▶ _Problem to work on_
Rewrite every line of these records, requests included, adding 65 to each number in the answer coordinates. Leave the pictures out.
-------- Exercise input
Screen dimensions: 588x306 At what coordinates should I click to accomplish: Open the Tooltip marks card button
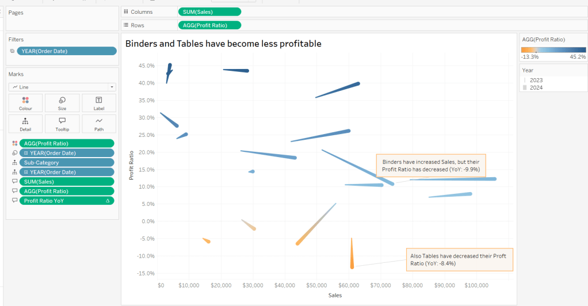(62, 124)
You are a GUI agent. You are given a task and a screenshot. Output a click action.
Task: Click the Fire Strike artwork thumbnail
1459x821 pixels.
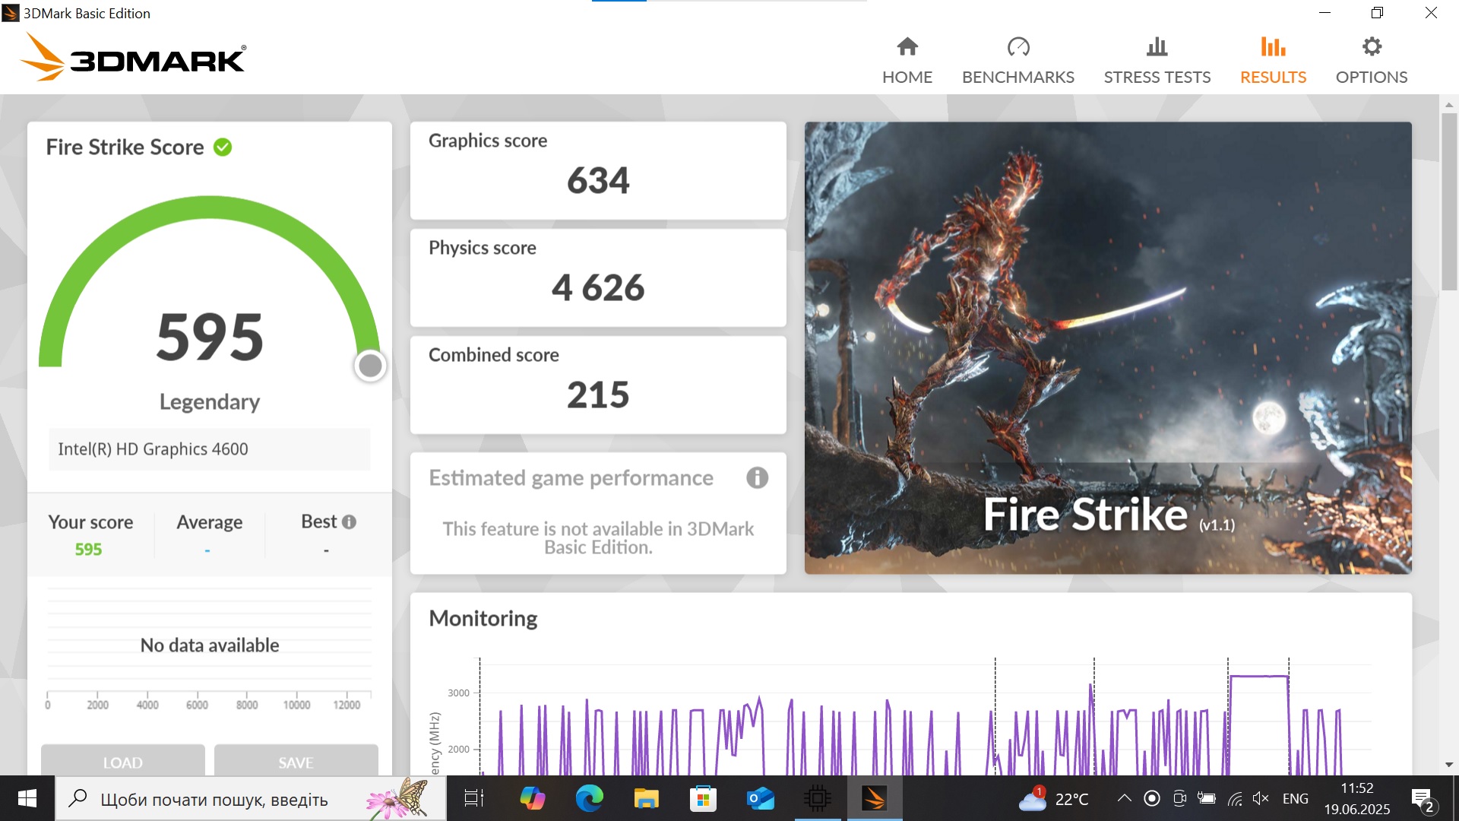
----------------
▶ _Exercise output_
Screen dimensions: 588x306 At what coordinates should I click to accomplish: Open the Tooltip marks card button
(127, 189)
You are a GUI agent. You are given a task and a screenshot. Output a click action.
Task: Click the Fire Strike artwork thumbnail
1459x821 pixels.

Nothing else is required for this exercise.